Using this software restriction policy, however, doesn't remove the Remote Desktop Connection icon from the Start menu (although the user will see the option to remove the icon if it's on the Start menu) or Accessories folder. Thus, you must either delete the icon or be prepared for Help desk calls about it.

If you don't use Windows 2003 DCs but run XP on the desktop, you can edit the software restriction policy locally by using the MMC Local Security Policy snap-in. Because administrators can change the policy, editing it locally works better for users who aren't local administrators for their computers. You must reboot the computer for the policy to take effect.

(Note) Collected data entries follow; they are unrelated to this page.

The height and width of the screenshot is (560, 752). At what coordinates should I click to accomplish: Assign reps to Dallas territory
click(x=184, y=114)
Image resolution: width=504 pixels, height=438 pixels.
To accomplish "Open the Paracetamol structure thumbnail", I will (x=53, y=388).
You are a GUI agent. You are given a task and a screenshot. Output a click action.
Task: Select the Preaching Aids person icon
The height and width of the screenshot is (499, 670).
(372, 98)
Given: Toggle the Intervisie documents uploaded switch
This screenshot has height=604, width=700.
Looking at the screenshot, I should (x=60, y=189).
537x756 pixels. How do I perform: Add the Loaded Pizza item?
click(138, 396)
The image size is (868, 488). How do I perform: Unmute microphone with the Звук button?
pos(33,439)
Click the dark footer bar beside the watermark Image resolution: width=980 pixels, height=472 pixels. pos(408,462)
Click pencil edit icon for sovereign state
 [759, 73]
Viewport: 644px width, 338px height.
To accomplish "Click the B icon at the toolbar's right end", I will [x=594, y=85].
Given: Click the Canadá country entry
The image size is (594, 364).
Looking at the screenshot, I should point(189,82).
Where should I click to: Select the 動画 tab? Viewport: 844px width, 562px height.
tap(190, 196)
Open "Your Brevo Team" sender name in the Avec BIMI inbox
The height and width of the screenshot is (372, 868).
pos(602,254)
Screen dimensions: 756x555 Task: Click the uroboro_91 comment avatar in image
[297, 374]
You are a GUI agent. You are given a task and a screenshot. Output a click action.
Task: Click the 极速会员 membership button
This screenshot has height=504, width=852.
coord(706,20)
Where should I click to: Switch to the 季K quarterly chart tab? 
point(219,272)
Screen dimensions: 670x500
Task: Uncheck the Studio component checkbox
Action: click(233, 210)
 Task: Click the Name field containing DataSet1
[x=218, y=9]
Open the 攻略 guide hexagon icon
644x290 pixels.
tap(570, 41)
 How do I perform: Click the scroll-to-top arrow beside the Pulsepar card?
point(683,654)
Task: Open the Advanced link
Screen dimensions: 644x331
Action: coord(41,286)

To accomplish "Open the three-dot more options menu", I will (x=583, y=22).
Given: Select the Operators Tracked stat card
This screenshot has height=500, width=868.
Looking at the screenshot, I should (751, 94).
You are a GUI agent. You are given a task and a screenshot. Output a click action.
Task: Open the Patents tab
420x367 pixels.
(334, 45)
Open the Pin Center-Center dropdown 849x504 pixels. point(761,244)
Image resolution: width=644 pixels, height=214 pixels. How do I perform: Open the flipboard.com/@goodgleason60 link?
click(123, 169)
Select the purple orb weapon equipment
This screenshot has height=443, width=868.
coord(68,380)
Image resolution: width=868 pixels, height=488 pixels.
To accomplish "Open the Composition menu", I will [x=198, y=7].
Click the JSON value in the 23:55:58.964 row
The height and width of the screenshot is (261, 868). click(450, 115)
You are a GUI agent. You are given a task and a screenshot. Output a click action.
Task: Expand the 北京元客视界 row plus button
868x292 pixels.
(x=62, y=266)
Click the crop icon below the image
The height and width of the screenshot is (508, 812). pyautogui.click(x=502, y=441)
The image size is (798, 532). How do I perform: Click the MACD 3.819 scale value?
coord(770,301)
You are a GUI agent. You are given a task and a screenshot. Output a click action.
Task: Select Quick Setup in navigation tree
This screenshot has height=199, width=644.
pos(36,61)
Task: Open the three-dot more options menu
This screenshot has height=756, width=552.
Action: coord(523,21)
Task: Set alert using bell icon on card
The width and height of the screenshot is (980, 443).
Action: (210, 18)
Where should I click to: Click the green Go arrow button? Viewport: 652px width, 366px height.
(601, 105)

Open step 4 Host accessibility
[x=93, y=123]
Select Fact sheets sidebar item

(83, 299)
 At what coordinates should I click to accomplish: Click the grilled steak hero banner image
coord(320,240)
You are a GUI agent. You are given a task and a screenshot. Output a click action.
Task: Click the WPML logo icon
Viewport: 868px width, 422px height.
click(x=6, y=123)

If you run Win2K Server but don't use Win2K DCs and desktops, you can use Win2K Server Group Policy to prevent execution of Remote Desktop Connection, but it's less effective than a software restriction policy. A software restriction policy prevents the application from running regardless of how it's launched (e.g., from the Run command, from the command line, from Windows Explorer); group policies that restrict application execution apply only to applications that run from Windows Explorer. To prevent access to applications, you must also prevent access to the command prompt, Run, and Task Manager, which contains Run. Additionally, you can't prevent access to Run or Task Manager for computers—only for users—or disable backdoors in applications (such as Microsoft Word's Web toolbar, which lets you browse for executables).

Restrict Terminal Server Usage
Terminal Services licensing is a complicated nuisance, and the fact that you can't manually reclaim accidentally allocated TSCALs makes it more of one. The good news is that you now have some methods to prevent rogue client computers or terminal servers from dispensing TSCALs to one and all.